**Aim of the exercise**
Output the part of the entries below that begins with the line containing "887x484 pixels. How" and ends with the line containing "click(629, 134)", copying both of those lines and everything between them without any change.

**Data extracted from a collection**
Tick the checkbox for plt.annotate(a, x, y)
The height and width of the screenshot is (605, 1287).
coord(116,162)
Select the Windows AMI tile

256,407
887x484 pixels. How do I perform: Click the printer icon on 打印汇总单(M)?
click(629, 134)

...

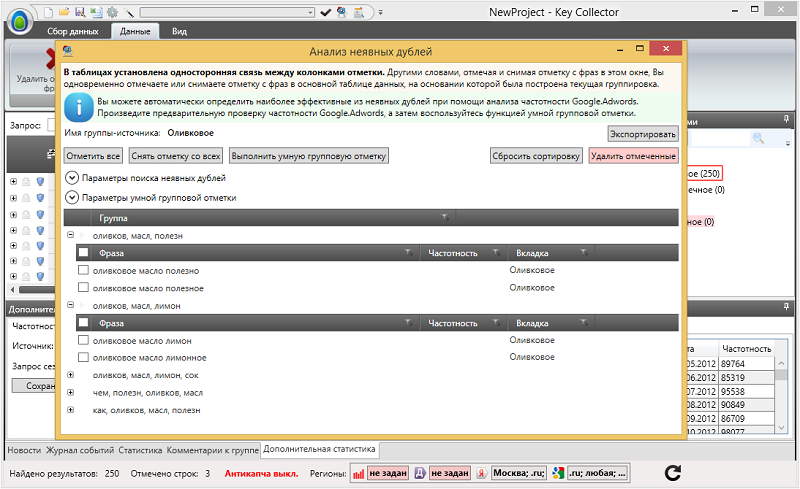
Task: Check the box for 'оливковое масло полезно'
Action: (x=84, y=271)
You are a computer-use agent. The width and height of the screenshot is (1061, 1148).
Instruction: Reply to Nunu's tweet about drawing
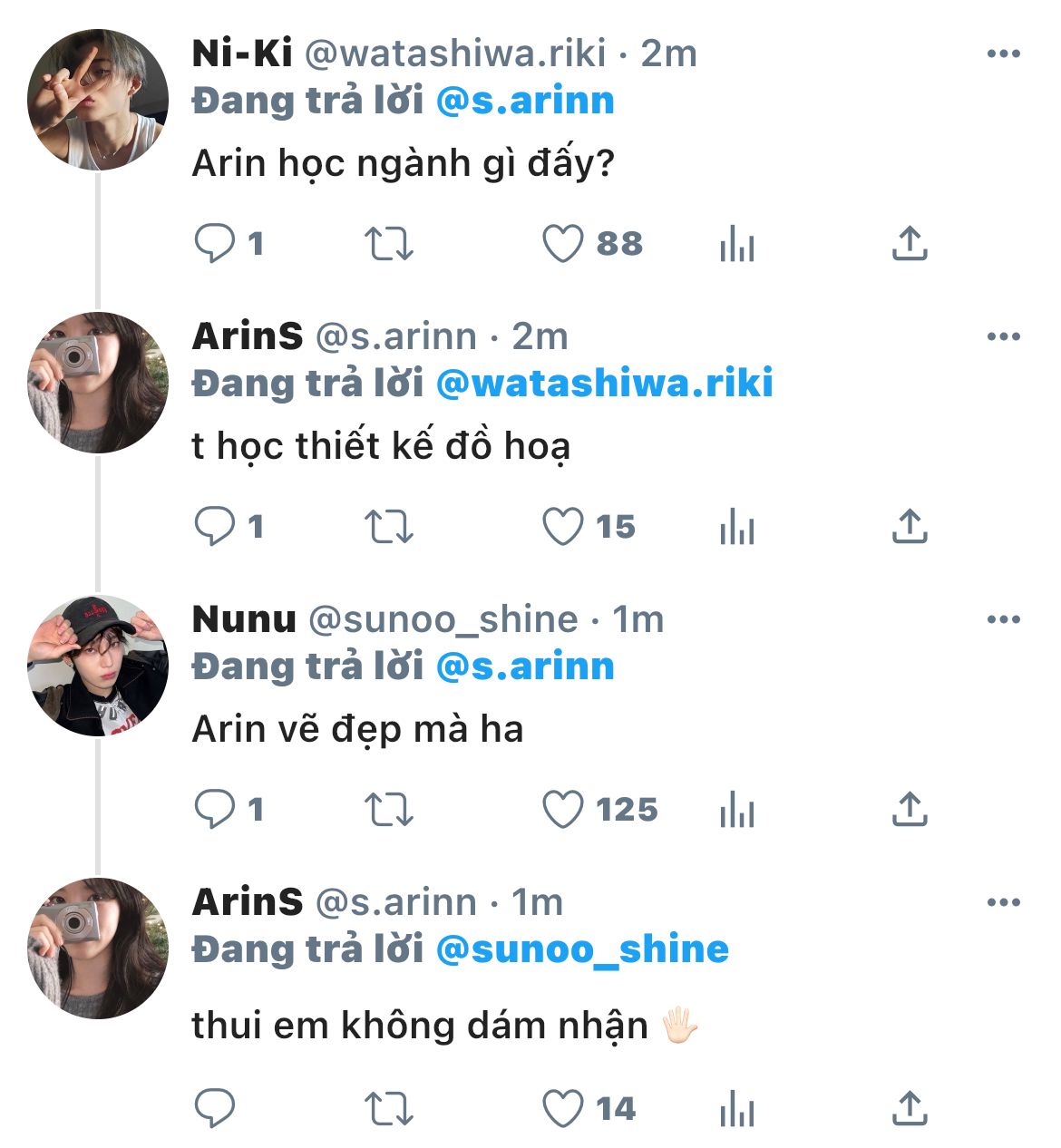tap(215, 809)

==

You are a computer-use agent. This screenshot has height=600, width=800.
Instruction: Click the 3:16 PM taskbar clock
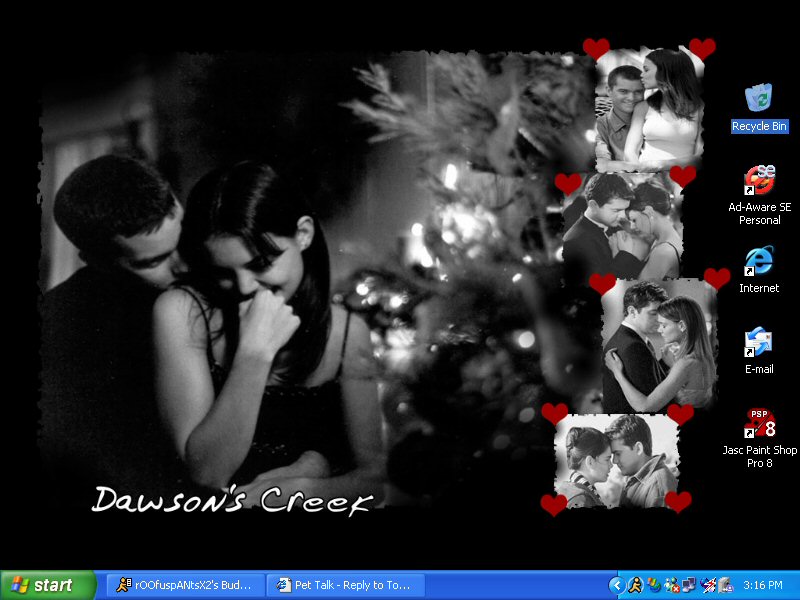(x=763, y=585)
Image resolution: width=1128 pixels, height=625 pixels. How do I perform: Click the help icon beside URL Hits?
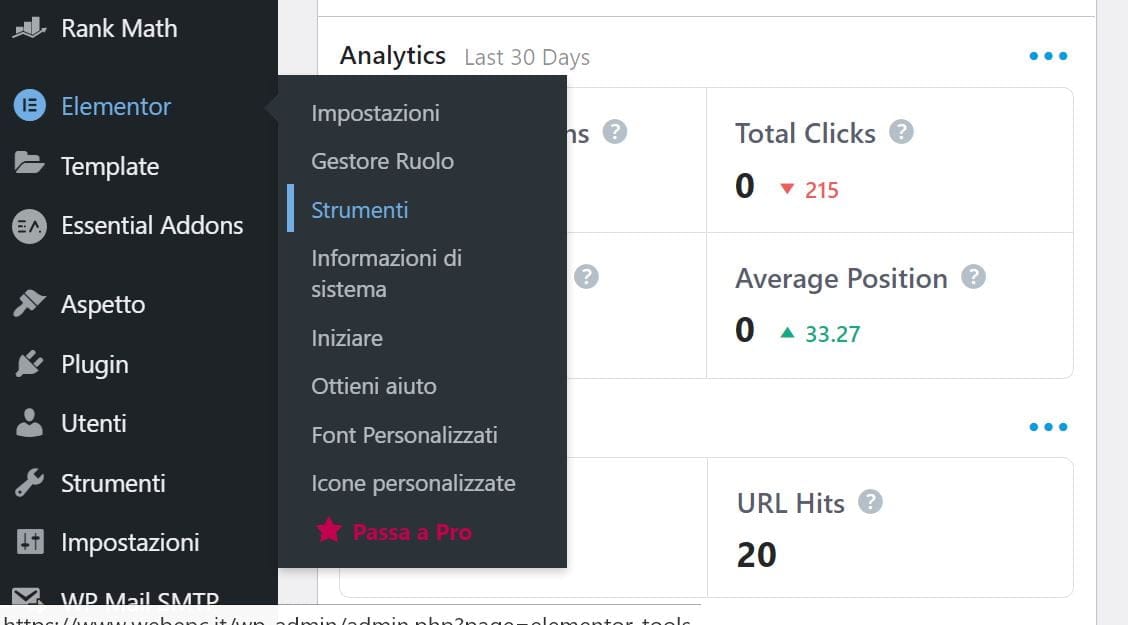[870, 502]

**Worked answer**
887x484 pixels. How do I perform: Click the printer icon on 打印汇总单(M)?
click(629, 134)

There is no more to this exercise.